Abstract

High blood concentrations of β-carotene (BC) and α-tocopherol (AT) are markers of lower risk of cancer and cardiovascular disease. However, it is not clear how well they serve as markers of food consumption in a general population setting, in a country with a traditionally low vegetable consumption, or if they work equally well in smokers and non-smokers. We performed a cross-sectional study of 366 non-smokers and 163 smokers of both sexes, aged 46-67 y, who participated in the Malmö Diet and Cancer study (Sweden). Serum concentrations of BC and AT were determined by HPLC. Food habits were assessed by a validated modified diet history method. Intake of dietary supplements was calculated from a 7-day self-registration.
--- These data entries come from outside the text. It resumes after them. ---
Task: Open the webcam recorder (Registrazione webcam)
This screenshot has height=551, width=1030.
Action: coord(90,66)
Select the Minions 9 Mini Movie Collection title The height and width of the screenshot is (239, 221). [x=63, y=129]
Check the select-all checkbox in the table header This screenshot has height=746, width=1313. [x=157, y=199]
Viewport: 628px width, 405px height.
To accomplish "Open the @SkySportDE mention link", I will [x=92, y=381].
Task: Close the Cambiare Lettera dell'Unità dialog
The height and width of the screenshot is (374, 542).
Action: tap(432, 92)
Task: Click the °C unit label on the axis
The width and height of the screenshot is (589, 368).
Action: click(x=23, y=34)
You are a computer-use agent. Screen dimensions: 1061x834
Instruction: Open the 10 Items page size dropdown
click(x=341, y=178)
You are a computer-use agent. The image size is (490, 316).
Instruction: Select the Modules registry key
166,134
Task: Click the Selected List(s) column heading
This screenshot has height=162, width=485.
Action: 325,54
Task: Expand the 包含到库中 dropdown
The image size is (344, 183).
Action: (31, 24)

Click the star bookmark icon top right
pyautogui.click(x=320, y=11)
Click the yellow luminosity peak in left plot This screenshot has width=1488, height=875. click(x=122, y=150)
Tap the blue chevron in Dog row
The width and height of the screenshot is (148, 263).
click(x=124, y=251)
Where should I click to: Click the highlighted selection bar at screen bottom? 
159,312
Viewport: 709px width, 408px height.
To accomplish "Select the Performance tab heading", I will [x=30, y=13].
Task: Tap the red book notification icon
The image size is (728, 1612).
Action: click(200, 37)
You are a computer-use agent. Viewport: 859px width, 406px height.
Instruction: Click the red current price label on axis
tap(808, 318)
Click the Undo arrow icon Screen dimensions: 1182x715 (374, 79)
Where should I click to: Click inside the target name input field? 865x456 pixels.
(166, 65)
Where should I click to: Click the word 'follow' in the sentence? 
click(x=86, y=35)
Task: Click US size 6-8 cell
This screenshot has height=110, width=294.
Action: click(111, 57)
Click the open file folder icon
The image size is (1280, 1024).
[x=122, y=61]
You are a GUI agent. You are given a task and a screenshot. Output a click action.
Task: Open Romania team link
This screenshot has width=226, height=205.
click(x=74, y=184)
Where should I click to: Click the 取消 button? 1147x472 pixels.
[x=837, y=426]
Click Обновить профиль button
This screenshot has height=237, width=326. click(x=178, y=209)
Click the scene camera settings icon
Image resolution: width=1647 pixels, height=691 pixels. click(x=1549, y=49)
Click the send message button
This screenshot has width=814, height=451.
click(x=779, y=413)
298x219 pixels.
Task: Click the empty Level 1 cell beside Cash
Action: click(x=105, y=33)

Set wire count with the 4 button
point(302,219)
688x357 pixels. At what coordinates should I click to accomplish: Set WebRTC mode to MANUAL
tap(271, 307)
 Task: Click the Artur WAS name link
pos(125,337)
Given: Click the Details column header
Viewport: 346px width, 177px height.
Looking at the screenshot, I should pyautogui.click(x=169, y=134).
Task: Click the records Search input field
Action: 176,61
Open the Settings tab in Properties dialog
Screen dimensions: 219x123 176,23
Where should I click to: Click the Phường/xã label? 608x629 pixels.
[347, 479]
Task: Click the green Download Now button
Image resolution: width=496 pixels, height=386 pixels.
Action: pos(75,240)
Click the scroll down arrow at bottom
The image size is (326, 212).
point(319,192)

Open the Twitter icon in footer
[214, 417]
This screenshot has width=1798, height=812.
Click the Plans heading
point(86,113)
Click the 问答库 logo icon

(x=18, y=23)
We found that non-smokers had higher serum BC concentrations than smokers (arithmetic means 550 ± 25 (SE) vs. 400 ± 27 nmol/l, p < 0.001), but serum AT concentrations were similar (27.2 ± 0.43 vs. 27.0 ± 0.65 μmol/l, p = 0.88). After adjustment for sex, serum cholesterol, obesity, and other sources of BC, consumption of carrots and leafy vegetables were moderately but positively associated with serum BC in non-smokers. In smokers, serum BC was positively associated with consumption of BC supplements only. The only AT sources associated with serum AT were vitamin E supplements. We also observed a positive association between serum BC and consumption of coffee in smokers. We conclude that serum BC concentration may not be a useful marker of vegetable consumption when vegetable consumption is low, that the foods associated with serum concentrations of BC differed by smoking status in this population, and that serum AT concentrations were only associated with dietary supplements, not with foods.